5002 Decision Tree Memo

Type of Decision Tree

• ID3 Information gain
• C4.5 Information gain normalized by entropy(split info).
• CART

Entropy

To measure how informative a distribution is. The formula is as follows: $\text{Entropy} = - \sum p log p$ Here, the logarithm is based on a base of two. The greater the entropy is, the less informative the distribution is. For example:

P(tail) = 0.5  P(tail) = 0.5  entropy = 1
P(tail) = 1    P(tail) = 0    entropy = 

We assume 0log 0 = 0 in the calculation

Information gain

Suppose we get a table having columns: race, income, label

We calculate the base information(entropy): Info(label) = entropy(p_yes, p_no)

We calculate the information associated with an attribute. Info(race) = p_black * entropy(p_yes, p_no | black) + p_white * entropy(p_yes, p_no | white) Here, p_black means the proportion of the black attribute

And we can calculate the information gain by: Gain(race) = Info(label) - Info(race)

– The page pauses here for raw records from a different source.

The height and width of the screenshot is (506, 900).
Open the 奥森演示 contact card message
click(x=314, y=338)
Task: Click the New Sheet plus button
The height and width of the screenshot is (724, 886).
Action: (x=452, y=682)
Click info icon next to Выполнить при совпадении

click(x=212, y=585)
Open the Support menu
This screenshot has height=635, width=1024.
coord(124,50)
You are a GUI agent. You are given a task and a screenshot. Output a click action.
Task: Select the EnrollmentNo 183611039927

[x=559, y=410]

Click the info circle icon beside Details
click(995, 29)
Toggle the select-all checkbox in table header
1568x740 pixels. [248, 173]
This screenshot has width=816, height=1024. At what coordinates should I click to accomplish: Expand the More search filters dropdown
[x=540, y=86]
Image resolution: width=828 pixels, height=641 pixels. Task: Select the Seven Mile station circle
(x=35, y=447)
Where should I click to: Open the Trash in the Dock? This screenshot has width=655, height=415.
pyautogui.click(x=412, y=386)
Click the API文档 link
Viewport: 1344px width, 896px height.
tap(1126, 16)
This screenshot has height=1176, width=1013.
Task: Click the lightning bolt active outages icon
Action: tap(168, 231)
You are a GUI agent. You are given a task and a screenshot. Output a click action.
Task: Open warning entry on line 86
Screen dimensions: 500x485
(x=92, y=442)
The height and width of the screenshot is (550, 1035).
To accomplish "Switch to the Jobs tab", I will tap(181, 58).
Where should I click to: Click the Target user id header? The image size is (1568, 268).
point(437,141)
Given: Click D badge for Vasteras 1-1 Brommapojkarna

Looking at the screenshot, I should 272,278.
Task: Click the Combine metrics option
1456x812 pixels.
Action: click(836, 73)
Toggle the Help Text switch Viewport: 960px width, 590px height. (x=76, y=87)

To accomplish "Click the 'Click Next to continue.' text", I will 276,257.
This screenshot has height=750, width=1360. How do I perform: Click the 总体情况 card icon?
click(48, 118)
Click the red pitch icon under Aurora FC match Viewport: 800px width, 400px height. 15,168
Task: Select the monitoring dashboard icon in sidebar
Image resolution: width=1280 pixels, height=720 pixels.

We should choose the one with the greatest gain.

C4.5

We use a new measurement: Gain(race) = Info(label) - Info(race) / entropy(race)

Comparison with ID3

ID3 tends to choose the attributes with more values. C4.5 tries to penalize attributes with more values.

CART

It uses gini index to calculate the Info. gini(p_i, …) = 1 - \sum p_i^2 Info(label) = gini(p_yes, p_no) Info(white) = gini(p_yes, p_no | white) Info(black) = gini(p_yes, p_no | black) Info(race) = p_black * Info(black) + p_white * Info(white) Gain(race) = Info(label) - Info(race)

Intuition of Gini

Suppose we get two kinds of balls: x and y. The probability of picking x is p_x, and correspondingly p_y. The probability of taking two balls of different kinds is: 1 - P_x^2 - P_y^2.